FILM REVIEW | STONES IN EXILE
photo manipulation by nacrowe
this perfectly competent yet entirely pedestrian documentary concerning the creation of EXILE ON MAIN ST. (ROLLING STONES RECORDS, 1972) suffers from a lack of inspiration. little connection is made in STONES IN EXILE (PASSION PICTURES, 2010) between the songs created and the disjointed process they sprung out from. at best this documentary seemed like a wasted opportunity and at worst a cash grab by the band, management or even EAGLE ROCK, who distributed it.
book-ended by trite, uninformed musings by the likes of WILL.I.AM, JACK WHITE SHERYL CROW, LIZ PHAIR, BENICIO DEL TORO and some random dude from KINGS OF LEON. i get that they were trying to present this classic record to a new generation, but the fact that these participants were unaware of basic facts surrounding the record only makes their inclusion that much more confounding. was PATTI SMITH, BRUCE SPRINGSTEEN, TOM PETTY, JOHN FOGERTY, PAUL MCCARTNEY or anyone else that may have had some actual cultural insight into the group not available that day? makes no sense to me. this is a documentary after all.
what did work well were the interview contributions by the likes of KEITH RICHARDS, his ex-wife ANITA PALLENBERG and session saxophone player BOBBY KEYS. you got the sense from them that evading the punitive BRITISH tax code and leaving abroad along the southern coast of FRANCE suited RICHARDS just fine. his laid-back bohemian, vagabond lifestyle was well-suited for an unconventional recording setup in which inspiration happened while the band was doing other things. if anything i feel like this documentary helped provide context to his excellent memoir LIFE (linked HERE).

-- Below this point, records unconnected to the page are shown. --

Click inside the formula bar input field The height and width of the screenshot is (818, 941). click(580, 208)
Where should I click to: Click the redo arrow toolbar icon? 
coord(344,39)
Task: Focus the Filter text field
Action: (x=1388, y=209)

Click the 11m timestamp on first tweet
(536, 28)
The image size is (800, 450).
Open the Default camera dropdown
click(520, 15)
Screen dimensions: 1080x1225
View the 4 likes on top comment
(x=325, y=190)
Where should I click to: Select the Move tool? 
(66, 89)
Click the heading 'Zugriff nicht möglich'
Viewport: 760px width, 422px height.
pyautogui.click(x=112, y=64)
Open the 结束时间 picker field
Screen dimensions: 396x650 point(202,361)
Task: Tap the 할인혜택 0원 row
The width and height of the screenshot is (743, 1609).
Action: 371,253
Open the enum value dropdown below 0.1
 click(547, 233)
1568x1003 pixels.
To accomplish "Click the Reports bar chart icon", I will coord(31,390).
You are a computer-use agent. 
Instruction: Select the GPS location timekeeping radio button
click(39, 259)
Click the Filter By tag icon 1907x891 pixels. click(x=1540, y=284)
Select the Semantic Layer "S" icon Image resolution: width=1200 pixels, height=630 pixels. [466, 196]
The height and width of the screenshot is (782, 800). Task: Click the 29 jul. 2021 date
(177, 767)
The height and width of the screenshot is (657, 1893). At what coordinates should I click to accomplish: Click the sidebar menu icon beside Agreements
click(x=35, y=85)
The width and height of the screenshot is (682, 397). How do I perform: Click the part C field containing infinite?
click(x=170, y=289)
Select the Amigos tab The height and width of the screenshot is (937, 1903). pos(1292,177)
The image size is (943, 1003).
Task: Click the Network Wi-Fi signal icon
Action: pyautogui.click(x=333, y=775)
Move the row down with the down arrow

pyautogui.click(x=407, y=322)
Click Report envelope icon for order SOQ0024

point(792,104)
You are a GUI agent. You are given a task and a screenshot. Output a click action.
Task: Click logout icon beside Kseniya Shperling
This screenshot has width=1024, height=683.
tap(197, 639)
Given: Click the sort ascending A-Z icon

MICK JAGGER comes off guarded and bored with the topic. if not for RICHARDS this documentary, as expressed earlier, would have been entirely redundant and necessary. i wouldn't recommend watching this, but i would highly suggest you check out RICHARDS' memoir, which is one of the most compelling and insightful i have come across in recent years. that book is well-worth your time if you have any interest in THE ROLLING STONES, THE BRITISH INVASION or the evolution of 20th century popular music in western culture.